-- START OF GIVEN DATA --

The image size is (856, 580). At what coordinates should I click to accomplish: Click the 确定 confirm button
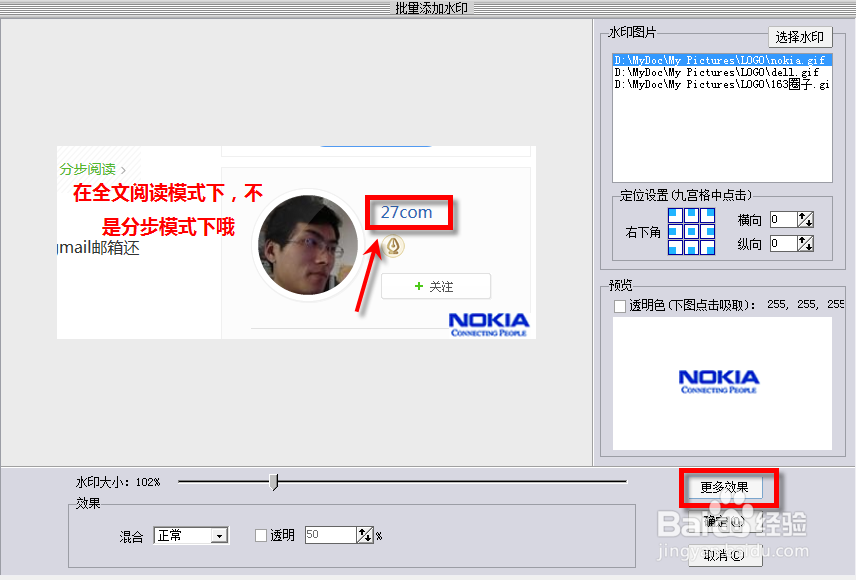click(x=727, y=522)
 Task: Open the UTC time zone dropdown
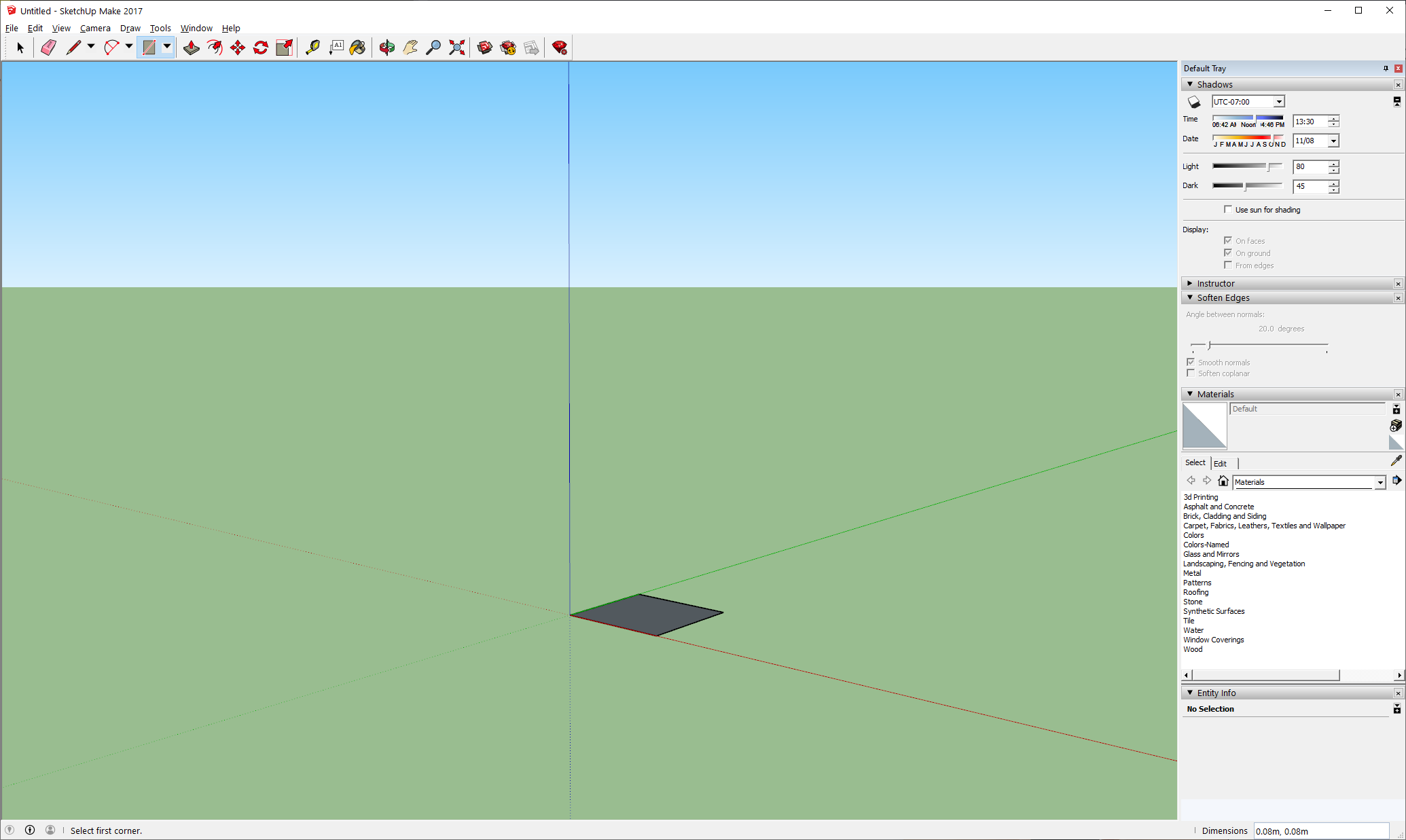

-- END OF GIVEN DATA --
-- START OF GIVEN DATA --

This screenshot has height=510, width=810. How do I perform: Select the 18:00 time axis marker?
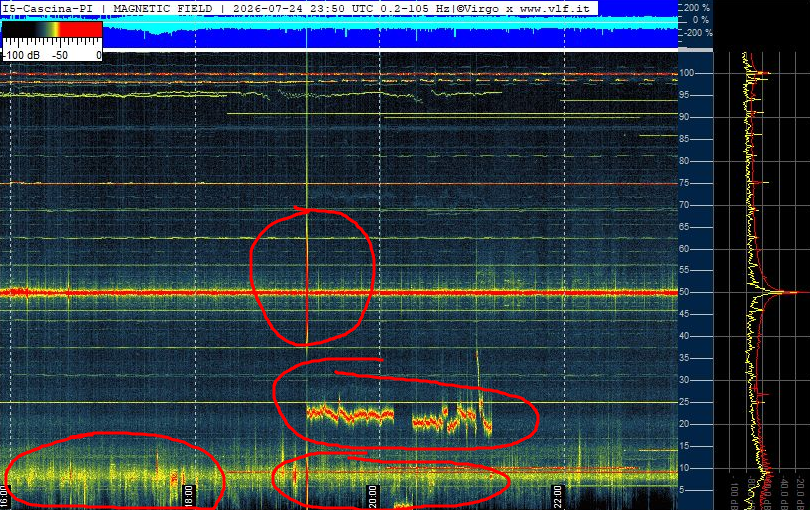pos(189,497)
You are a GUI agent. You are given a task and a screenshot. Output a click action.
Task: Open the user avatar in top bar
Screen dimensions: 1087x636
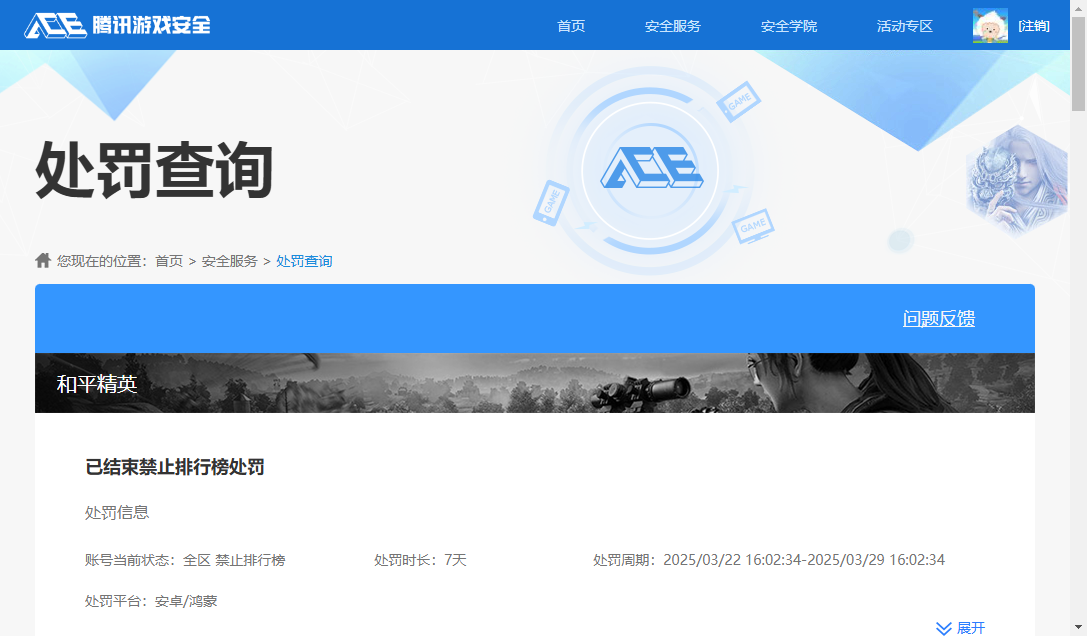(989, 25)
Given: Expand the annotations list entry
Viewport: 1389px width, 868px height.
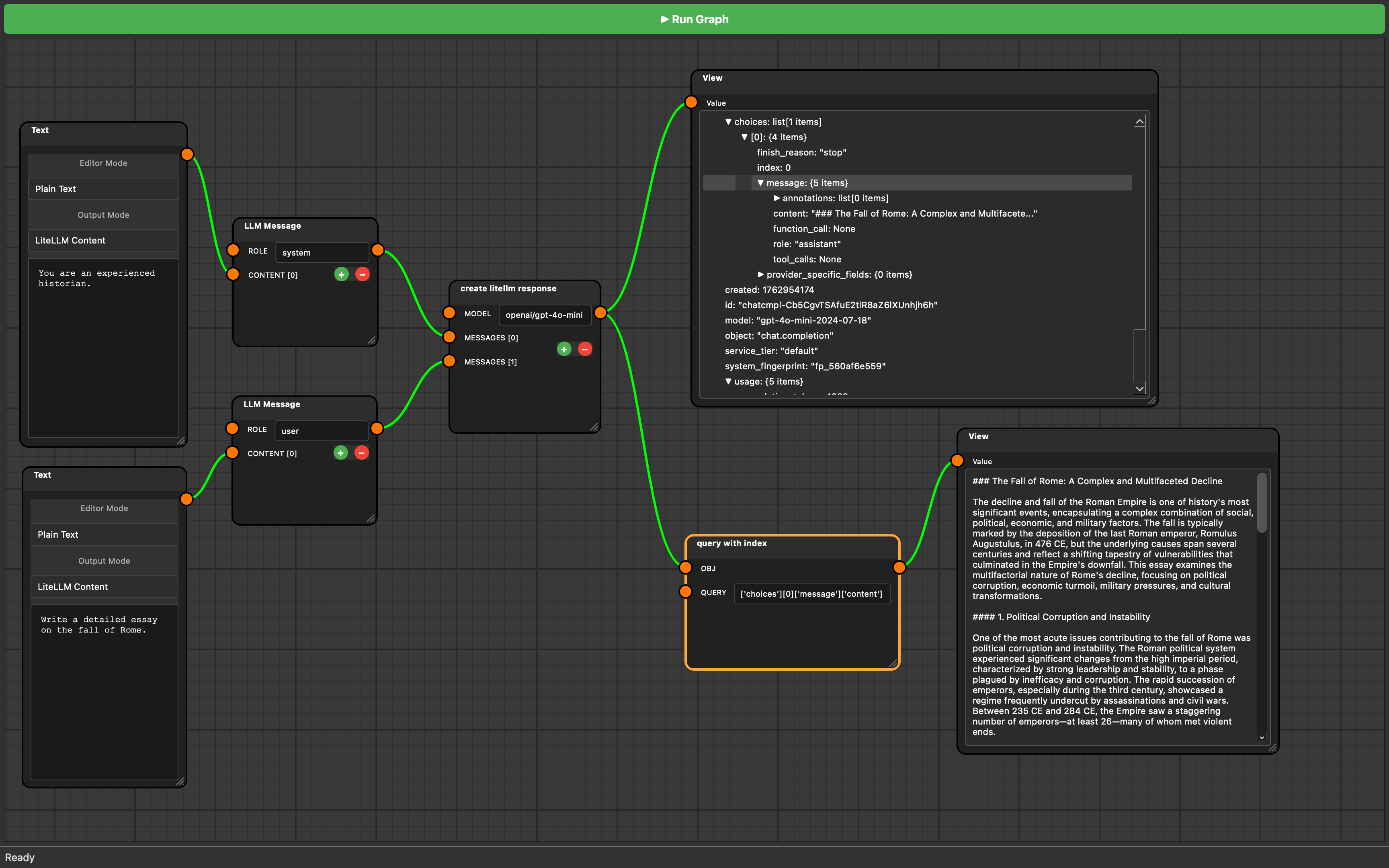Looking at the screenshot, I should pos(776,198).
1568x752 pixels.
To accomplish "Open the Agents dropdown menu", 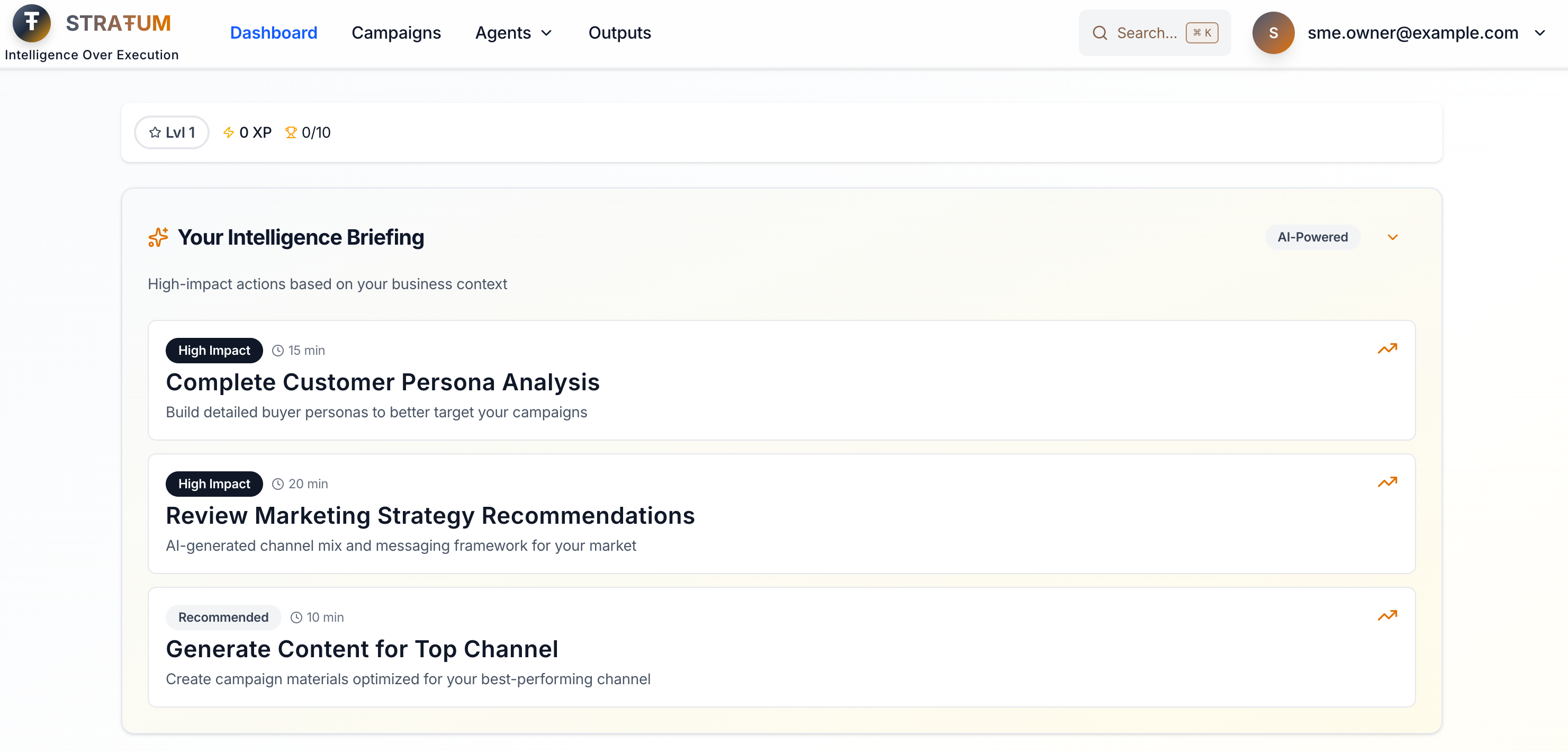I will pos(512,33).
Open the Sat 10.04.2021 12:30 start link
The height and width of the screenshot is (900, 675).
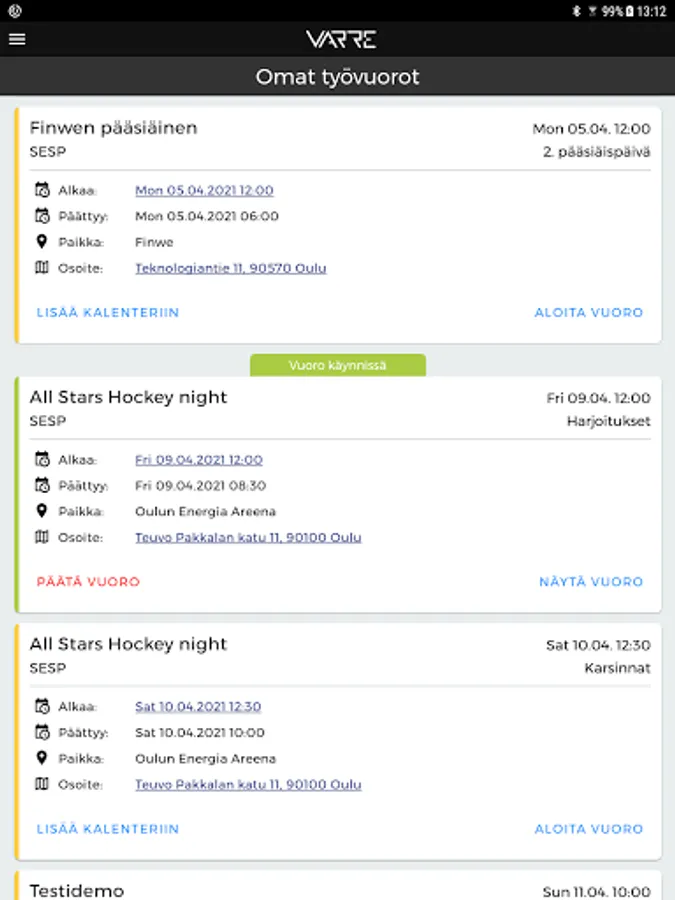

-- END OF GIVEN DATA --

→ GIVEN INSTRUCTION
Duplicate the entries above, starting at the line that contains "The image size" and ending at the line that contains "Task: Open the UTC time zone dropdown", and leave the pictures out of your answer.

→ OUTPUT FOR THIS TASK
The image size is (856, 580). At what coordinates should I click to accomplish: Click the 确定 confirm button
click(x=727, y=522)
 Task: Open the UTC time zone dropdown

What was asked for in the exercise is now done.